Find every line in the material below that contains the string "profile" and copy each of those lines.

# DATA TO USE start

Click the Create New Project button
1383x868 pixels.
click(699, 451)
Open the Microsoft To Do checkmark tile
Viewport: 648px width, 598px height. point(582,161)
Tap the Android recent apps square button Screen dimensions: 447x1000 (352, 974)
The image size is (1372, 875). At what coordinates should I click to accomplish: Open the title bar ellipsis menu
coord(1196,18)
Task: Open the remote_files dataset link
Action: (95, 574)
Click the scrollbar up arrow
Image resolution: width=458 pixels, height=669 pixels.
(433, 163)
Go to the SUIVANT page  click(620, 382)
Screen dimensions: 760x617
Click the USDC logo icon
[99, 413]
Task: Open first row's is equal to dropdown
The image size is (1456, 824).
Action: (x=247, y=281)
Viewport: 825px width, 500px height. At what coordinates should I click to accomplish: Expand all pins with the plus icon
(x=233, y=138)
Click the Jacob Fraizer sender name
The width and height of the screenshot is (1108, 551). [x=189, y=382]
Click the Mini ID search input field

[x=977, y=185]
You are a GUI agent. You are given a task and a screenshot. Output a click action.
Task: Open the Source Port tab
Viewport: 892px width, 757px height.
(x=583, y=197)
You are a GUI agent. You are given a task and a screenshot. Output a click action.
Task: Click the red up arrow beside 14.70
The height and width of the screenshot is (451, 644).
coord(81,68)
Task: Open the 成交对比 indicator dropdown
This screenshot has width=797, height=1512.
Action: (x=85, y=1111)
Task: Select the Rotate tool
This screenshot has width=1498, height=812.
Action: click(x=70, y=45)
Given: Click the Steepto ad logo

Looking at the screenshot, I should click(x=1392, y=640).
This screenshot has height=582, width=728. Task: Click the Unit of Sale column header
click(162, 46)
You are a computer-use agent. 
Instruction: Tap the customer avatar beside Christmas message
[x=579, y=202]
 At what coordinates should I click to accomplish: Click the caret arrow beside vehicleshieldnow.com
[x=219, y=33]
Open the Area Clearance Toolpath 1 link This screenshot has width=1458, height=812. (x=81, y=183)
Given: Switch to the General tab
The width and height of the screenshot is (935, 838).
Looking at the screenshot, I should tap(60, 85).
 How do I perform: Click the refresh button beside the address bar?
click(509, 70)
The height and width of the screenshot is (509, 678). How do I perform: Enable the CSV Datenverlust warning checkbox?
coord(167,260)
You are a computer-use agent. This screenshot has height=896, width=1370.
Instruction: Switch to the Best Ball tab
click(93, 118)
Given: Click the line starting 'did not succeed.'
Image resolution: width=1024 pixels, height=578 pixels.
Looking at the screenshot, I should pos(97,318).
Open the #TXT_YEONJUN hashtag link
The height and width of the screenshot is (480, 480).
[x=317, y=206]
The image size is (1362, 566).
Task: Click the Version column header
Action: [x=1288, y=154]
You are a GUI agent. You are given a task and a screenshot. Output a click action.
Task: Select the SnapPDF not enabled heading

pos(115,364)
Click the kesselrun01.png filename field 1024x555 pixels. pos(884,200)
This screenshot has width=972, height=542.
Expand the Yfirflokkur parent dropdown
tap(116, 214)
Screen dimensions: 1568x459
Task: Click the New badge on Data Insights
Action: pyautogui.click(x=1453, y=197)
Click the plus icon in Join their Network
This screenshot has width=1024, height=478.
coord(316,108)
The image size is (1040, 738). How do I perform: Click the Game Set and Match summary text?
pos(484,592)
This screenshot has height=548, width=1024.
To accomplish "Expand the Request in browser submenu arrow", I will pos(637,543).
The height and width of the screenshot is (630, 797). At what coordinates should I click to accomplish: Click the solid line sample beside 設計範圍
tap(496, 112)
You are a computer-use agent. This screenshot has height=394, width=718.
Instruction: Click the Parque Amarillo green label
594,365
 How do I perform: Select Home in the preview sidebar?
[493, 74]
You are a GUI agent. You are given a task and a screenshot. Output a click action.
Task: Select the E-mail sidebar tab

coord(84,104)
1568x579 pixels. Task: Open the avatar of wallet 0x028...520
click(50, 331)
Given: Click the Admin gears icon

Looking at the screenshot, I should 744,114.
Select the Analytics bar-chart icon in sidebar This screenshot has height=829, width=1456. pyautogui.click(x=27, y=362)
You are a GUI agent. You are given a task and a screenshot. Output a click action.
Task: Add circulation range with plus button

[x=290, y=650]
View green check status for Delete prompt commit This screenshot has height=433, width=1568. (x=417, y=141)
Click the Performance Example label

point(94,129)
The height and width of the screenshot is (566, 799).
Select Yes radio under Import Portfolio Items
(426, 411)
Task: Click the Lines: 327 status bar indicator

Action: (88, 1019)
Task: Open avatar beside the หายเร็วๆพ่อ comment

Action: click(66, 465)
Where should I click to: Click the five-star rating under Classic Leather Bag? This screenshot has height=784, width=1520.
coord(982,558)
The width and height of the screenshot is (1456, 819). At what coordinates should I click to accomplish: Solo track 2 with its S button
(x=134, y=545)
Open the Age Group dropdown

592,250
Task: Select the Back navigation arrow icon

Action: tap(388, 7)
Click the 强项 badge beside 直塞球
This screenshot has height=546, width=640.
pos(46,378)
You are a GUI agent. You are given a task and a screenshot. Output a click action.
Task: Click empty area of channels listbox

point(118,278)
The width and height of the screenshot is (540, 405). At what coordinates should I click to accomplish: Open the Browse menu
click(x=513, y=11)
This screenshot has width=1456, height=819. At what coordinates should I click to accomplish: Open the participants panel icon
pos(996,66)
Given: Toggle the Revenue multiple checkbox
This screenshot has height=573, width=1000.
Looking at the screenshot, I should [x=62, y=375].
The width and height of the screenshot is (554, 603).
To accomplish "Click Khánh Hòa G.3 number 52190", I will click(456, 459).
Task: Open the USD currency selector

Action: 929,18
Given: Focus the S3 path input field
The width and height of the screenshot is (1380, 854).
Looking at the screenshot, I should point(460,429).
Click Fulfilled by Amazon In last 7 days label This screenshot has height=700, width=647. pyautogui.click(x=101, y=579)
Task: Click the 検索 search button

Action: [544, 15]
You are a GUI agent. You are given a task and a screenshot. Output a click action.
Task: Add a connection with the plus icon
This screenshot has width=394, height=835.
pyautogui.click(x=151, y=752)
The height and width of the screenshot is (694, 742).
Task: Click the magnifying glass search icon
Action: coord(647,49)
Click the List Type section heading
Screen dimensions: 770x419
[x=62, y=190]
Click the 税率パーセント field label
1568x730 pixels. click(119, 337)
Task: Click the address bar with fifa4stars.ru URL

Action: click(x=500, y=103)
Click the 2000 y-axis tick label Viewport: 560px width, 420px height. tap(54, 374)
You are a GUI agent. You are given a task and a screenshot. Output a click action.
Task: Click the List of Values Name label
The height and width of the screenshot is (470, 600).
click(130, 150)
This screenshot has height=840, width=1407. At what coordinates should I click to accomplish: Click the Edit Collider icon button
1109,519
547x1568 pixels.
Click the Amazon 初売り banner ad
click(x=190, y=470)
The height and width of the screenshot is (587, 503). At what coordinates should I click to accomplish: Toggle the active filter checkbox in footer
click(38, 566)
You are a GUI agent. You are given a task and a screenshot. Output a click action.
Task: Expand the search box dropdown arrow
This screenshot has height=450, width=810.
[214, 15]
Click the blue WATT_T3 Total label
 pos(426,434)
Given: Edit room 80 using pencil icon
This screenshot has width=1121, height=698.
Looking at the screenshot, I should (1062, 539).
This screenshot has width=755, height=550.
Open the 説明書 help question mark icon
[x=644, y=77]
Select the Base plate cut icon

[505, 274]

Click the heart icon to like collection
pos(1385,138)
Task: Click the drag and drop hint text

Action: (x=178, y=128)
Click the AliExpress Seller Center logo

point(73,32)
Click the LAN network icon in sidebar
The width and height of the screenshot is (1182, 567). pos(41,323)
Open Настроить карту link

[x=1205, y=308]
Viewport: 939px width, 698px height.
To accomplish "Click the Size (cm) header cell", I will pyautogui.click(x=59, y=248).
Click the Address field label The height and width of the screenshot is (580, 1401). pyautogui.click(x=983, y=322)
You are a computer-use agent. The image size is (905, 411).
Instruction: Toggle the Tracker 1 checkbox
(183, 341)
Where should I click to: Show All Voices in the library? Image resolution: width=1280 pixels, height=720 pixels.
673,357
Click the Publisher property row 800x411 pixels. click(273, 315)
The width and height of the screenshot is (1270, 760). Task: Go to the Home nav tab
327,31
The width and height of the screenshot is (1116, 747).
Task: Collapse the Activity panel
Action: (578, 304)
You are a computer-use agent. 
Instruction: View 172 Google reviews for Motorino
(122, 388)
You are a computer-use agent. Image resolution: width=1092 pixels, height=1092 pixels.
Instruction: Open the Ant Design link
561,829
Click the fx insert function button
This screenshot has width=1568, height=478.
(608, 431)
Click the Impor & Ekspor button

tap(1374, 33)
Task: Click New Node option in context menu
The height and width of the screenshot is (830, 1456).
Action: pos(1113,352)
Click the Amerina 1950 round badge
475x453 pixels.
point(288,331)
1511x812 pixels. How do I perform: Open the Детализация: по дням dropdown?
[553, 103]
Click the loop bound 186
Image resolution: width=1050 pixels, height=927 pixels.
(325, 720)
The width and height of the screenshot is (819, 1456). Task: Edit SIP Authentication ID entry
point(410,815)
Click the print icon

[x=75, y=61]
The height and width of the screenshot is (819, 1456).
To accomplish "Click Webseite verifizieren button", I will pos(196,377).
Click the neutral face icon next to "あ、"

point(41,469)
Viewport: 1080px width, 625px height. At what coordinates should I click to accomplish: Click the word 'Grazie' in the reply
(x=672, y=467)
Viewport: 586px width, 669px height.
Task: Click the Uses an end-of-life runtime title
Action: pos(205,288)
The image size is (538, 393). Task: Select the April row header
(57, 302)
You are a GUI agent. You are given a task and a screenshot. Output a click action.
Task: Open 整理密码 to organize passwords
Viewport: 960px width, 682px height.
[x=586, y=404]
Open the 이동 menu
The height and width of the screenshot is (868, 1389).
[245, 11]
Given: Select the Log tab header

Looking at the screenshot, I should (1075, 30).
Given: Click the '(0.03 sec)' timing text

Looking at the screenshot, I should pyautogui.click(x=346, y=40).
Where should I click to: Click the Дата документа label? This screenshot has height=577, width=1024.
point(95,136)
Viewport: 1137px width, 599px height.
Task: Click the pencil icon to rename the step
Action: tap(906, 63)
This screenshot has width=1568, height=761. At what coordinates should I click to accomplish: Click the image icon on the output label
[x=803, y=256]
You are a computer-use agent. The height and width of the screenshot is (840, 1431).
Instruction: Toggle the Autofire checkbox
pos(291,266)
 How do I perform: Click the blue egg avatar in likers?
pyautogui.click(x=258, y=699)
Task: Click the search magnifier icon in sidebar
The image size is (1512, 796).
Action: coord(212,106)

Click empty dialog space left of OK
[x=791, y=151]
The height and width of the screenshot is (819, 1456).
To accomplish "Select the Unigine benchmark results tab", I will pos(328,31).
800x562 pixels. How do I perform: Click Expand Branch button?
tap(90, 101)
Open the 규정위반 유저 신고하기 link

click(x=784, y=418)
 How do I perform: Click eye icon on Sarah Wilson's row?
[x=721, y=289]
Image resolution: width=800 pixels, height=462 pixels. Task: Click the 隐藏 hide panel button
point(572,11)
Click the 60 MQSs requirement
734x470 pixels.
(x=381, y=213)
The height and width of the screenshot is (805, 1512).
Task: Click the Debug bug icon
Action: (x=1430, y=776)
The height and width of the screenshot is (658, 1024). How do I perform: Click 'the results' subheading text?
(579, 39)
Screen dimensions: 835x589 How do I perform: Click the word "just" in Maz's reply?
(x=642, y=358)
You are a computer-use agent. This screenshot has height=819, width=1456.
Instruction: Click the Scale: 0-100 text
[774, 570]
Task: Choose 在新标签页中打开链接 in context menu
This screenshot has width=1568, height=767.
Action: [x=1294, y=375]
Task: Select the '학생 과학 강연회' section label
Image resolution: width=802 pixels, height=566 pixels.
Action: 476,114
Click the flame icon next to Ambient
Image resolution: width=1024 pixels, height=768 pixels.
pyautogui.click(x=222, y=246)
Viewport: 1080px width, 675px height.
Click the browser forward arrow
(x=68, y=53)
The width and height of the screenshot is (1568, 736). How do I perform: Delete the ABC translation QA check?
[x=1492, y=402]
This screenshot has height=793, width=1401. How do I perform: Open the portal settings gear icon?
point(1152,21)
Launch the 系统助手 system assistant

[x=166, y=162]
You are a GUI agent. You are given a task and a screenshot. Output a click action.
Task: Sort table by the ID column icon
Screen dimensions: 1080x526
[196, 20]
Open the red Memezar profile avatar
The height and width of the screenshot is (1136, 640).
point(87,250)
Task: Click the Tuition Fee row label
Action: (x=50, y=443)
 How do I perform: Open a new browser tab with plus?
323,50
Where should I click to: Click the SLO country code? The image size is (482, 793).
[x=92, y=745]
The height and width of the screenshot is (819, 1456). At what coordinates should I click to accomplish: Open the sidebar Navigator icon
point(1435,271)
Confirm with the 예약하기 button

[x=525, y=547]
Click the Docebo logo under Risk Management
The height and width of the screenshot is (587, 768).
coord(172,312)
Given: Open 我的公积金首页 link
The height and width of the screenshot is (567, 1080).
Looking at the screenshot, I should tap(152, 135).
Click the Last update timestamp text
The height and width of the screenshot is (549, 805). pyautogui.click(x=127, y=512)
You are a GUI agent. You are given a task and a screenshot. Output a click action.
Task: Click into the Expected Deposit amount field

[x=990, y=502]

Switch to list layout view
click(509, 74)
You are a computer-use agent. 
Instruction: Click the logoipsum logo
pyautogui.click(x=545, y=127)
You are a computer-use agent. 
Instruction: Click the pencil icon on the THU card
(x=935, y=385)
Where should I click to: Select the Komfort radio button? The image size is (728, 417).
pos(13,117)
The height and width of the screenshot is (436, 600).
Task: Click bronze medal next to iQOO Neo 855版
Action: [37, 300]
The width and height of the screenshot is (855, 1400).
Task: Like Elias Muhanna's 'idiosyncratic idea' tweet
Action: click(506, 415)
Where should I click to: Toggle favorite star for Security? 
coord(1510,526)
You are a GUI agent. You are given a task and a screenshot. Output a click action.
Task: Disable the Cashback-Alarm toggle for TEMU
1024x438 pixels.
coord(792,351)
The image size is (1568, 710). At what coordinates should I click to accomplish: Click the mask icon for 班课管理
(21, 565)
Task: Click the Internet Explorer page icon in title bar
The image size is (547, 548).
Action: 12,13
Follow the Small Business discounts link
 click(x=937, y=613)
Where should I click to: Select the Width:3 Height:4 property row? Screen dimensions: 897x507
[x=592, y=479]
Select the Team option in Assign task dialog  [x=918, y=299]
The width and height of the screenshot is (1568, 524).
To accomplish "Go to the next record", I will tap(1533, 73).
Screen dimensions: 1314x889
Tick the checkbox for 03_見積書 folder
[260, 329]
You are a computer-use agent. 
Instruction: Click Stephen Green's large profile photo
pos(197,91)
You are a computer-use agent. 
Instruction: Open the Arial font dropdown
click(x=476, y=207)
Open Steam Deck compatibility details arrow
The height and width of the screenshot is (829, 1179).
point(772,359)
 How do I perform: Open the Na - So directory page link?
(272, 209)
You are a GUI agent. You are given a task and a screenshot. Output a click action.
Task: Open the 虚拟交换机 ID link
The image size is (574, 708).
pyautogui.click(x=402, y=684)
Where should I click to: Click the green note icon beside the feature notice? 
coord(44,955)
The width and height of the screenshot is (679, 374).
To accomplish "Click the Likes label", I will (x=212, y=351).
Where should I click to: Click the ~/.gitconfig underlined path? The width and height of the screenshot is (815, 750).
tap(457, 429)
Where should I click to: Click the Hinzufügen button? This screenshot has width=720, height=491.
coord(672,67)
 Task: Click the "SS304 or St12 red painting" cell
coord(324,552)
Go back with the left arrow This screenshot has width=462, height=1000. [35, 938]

# DATA TO USE end

» WRITTEN RESPONSE
Open the red Memezar profile avatar
Instruction: Click Stephen Green's large profile photo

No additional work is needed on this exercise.